A adaptação conservadora é portanto uma tentação constante sobre a esquerda neste período, mas Sahra Wagenknecht joga numa divisão superior desse campeonato. A sua política é uma integral conversão conservadora, termo que assume com todas as letras. Num sobrevoo do centro político, é simplesmente obliterada a agenda feminista e dos direitos LGBT: “queremos ir ao encontro das pessoas onde elas estão – e não fazer-lhes proselitismo sobre coisas que elas rejeitam”. Ponto.

No que toca à igualdade de género, a Alemanha “em geral, ultrapassou o patriarcado” e o feminismo é portanto uma peça de museu. Claro que a extrema-direita está perto de ser o partido mais votado, mas nem a misoginia neonazi parece ser um risco para as mulheres. De novo, o mal disfarçado racismo: é “pela porta das traseiras” que a opressão das mulheres, alegadamente ultrapassada, poderá “regressar”, depois de alegadamente superada.

Na questão da discriminação LGBTQI+, Wagenknecht quer impor o silêncio: as pessoas na Alemanha de leste “não conseguem lidar com esses debates sobre diversidade. (...) Há um tipo exagerado de política de identidades em que tens de pedir desculpa se falares num tema e não tiveres passado de imigração ou se fores straight [heterossexual]”.

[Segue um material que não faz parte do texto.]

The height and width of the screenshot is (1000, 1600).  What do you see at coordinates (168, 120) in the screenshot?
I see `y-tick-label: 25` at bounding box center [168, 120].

O capitalismo continua a punir a diferença, ao mesmo tempo que transforma a sexualidade num mercado cheio de nichos, mas em vez de reconhecer o potencial emancipatório das perspetivas feministas e LGBTQI+ perante a exploração dos corpos sob o mercado livre, este nacionalismo assume o pior dos conservadorismos: invisibilização e silenciamento.

 

Desertar da esquerda

Uma das piores consequências do expansionismo de Putin e da invasão da Ucrânia foi uma radicalização de alinhamentos errados, sejam da esquerda que se tornou o tal peão negro no xadrez das potência secundárias, sejam de quem passou a naturalizar a NATO como um reduto defensivo - que aliás nunca foi.

A posição do Bloco sobre a invasão da Ucrânia prova que é possível - e mesmo indispensável - conciliar a crítica do imperialismo com o apoio à resistência defensiva do invadido. Ao invés, o partido de Wagenknecht surge como exemplo acabado da esquerda que se assume peão negro. Mas dizê-lo assim não seria exato: a conciliação de classes, o supremacismo alemão e anti-imigrante, a capitulação conservadora - toda essa mutação já levou Wagenknecht para longe do campo da esquerda.